Zbigniew Sobotka, wiceszef MSWIA, wraca do pracy w resorcie. Sobotka - przypomnijmy - był wskazywany jako źródło przecieku o planowanej akcji Centralnego Biura Śledczego przeciwko skorumpowanym radnym ze Starachowic.
Czy politycy zdecydowali za prokuraturę - pyta dziś "Rzeczpospolita". Dziennik ujawnia, że prokuratura ma zeznania funkcjonariuszy CBŚ, obciążające Sobotkę. W ciągu najbliższych dni ma być gotowy wniosek o uchylenie mu immunitetu.

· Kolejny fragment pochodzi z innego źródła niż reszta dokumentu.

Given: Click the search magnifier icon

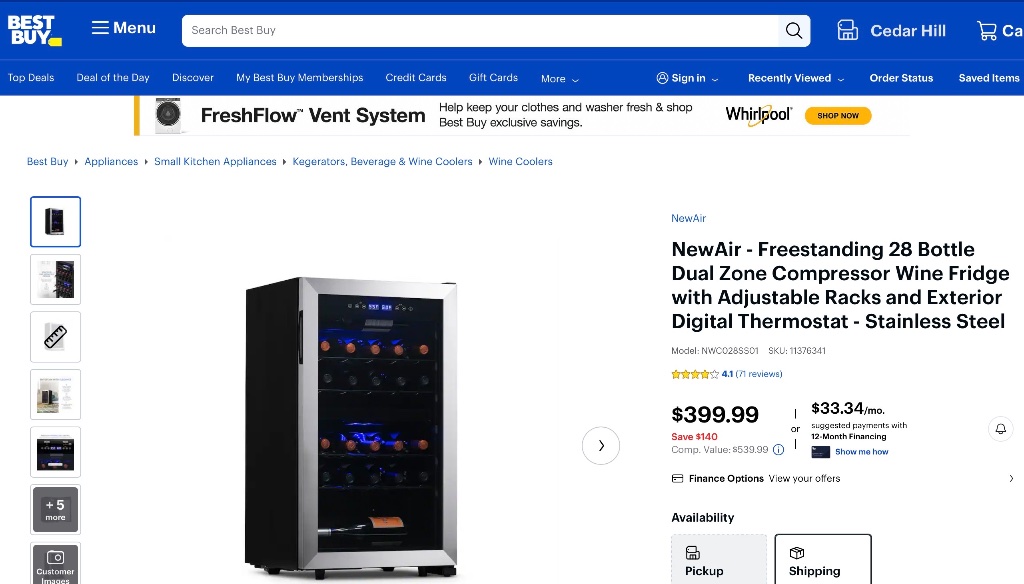Looking at the screenshot, I should tap(793, 31).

Zaraz po ujawnieniu "afery starachowickiej" Sobotka usunął się w cień. Od 8 lipca przebywał na przymusowym urlopie, potem poszedł na L-4; teraz po prawie trzech miesiącach wraca do pracy w resorcie. Według informacji RMF minister Sobotka pojawi się w MSWiA już w poniedziałek. Sobotka był na urlopie, choć policjanci mówią, że od dawna przychodził zarówno do budynku ministerstwa jak i komendy głównej.

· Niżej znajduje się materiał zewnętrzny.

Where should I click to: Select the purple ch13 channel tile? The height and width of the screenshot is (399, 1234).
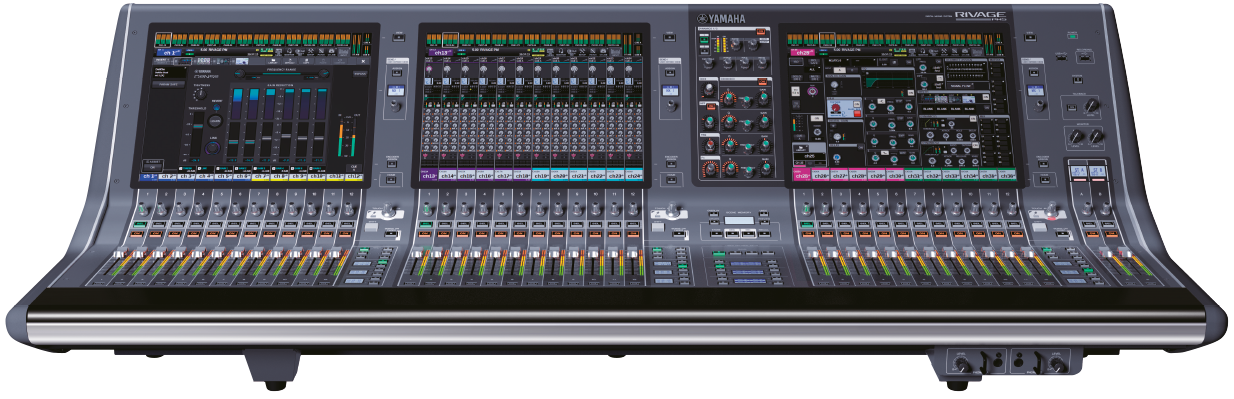pos(430,176)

Tymczasem prokuratura w Kielcach wciąż prowadzi śledztwo w sprawie przecieku informacji: do tej pory przesłuchano kilkadziesiąt osób - policjantów, posłów, samorządowców. Jednak - co ważne - nadal nie przesłuchano wiceministra Sobotki; nie wiadomo bowiem, w jakim charakterze miałby wystąpić: jako świadek czy już jako podejrzany.

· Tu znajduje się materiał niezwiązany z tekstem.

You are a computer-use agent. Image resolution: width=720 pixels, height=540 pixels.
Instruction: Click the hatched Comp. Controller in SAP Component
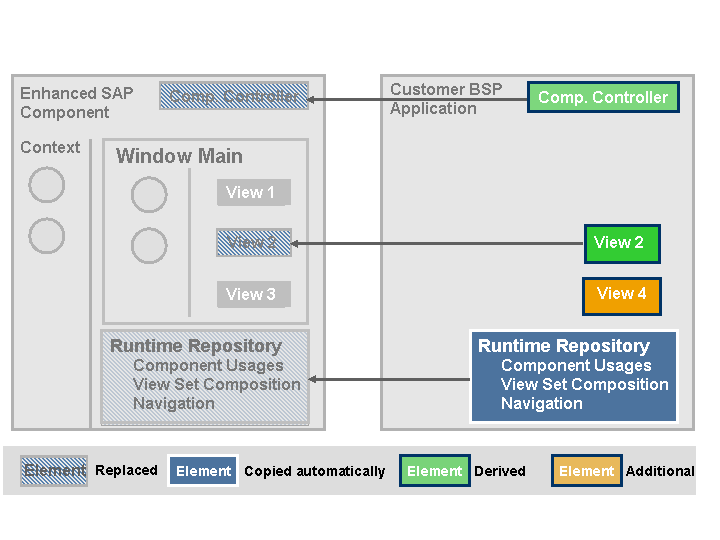[233, 96]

Przypomnijmy. W skandal starachowicki zamieszani są lokalni działacze SLD, poseł Sojuszu i resort spraw wewnętrznych. Z policyjnego podsłuchu wynika, że poseł SLD Andrzej Jagiełło zadzwonił do jednego ze starachowickich samorządowców i ostrzegł go przed planowaną akcją CBŚ. W marcu starosta ze Starachowic i wiceprzewodniczący Rady Powiatu (obaj z SLD) zostali aresztowani pod zarzutem współpracy ze zorganizowaną grupą przestępczą.